- Case:
- JCP 1979.19139 Case Société La Quinoléine v. Maclet
- Date:
- 22 November 1978
- Note:
- Translated French Cases and Materials under the direction of Professor B. Markesinis and M. le Conseiller Dominique Hascher
- Translated by:
- Tony Weir
- Copyright:
- Professor Sir B. S. Markesinis
On the first ground of appeal, all three limbs: Given that La Quinoléine criticises the judgment under attack for holding it liable in damages to Maclet, who runs a nursery, for the damage he suffered from trying to protect his vine grafts by using a pesticide called Cryptonol, manufactured by the defendant company, which killed some of the wood on which they were grafted; that La Quinoléine criticises the court for failure to identify any fault on its part, for failure to apply the exclusion clause contained on the label of the product, for misinterpreting the documents lodged with it, for reversing the burden of proof, and for relying on an expert’s report submitted in a different case between different parties;
But given that in holding the company liable and refusing to apply in this case the clause which disclaimed liability in certain cases where Cryptonol might prove useless or harmful, the court of appeal held that the purchaser was entitled to expect that the product was suitable for the purpose for which it was designed and that it was therefore for La Quinoléine to avoid marketing its product in areas where local conditions made its use problematic, to state precisely the kind of plants for which it should not be used, or to ensure that the treatment took place under the control of trained experts; that having thus quite correctly held the manufacturer bound to supply a product which was effective and suited to the needs of users the court of appeal was within its sovereign powers of evaluating the facts in holding that La Quinoléine was in breach of this obligation by supplying a product whose use proved damaging to Maclet’s plants and in treating this as a serious fault (faute lourde) rendering it liable to Maclet and rendering inapplicable the exclusion clause it had inserted for its own benefit; that the judges below did not disregard or violate the rights of the defence and did not reverse the burden of proof, and so have justified their decision, so that this ground of appeal is baseless; ….
For these reasons
DISMISSES the appeal from the decision of the Court of Appeal of Nîmes dated 1 February 1977.
This note on subsequent developments reflects the legal situation as of October 2004.
Civ 1, 22 November 1978 : A seller who neglects to warn that a product can cause harm in certain circumstances can make himself guilty of grave fault (faute lourde) which prevents him from relying on a no-liability clause (imposed for his advantage).
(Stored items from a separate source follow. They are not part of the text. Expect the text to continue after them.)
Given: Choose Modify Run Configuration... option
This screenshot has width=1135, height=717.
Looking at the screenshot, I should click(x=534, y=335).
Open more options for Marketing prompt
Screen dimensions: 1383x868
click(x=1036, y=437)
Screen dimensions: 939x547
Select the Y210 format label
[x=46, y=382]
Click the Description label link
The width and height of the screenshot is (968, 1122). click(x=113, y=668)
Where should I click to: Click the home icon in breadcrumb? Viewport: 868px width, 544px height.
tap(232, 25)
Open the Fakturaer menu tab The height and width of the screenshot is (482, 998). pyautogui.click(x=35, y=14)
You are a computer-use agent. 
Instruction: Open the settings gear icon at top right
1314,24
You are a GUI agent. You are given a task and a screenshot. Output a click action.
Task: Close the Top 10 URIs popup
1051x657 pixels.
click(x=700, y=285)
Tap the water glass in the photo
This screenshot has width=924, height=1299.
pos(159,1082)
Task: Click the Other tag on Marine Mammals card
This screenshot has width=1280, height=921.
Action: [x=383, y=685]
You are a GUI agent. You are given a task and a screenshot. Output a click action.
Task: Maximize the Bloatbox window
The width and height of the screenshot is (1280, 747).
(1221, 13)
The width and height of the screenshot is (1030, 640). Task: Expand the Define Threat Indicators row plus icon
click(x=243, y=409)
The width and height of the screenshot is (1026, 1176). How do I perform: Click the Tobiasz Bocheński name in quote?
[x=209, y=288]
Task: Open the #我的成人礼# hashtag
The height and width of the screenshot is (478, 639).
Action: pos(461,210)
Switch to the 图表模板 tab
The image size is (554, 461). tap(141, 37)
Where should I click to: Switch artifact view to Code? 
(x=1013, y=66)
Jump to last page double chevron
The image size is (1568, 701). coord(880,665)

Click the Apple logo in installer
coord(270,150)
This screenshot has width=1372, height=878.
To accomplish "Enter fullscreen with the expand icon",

Clauses exempting from liability are allowed in case law for slight fault (fautes legeres) (Civ 1, 20 December 1988, Bull no 373), but cannot apply when non-performance of the contract follows from dol or a serious fault on the part of the debtor (long-standing case law: cf Cour de cassation chambre des requetes, 19 January 1863), concepts which the case law understands in a wide sense. Any contrary idea would in fact run the risk of emptying the contract of the essence of its content. Grave fault, considered here as sufficiently grave to permit the presumption that its author had a complete lack of seriousness in the performance of the contract, in fact an intention to cause harm, results, at best, in the non-performance of the central element of the contract and, at worst, in its complete non-performance. A good number of decisions have confirmed the solution expressed by the judgment of 1978, the most famous being, without doubt, the case known as "Chronopost" (Com 22 October 1996, Bull no 261) deeming not to have been included a clause inserted in a contract of carriage providing for an indemnification in the form of a fixed sum in case of delay, when the carrier, a specialist in rapid transport, and guaranteeing the reliability of delivery periods, had, in not delivering the package within the period laid down, failed in the essential element of the contract.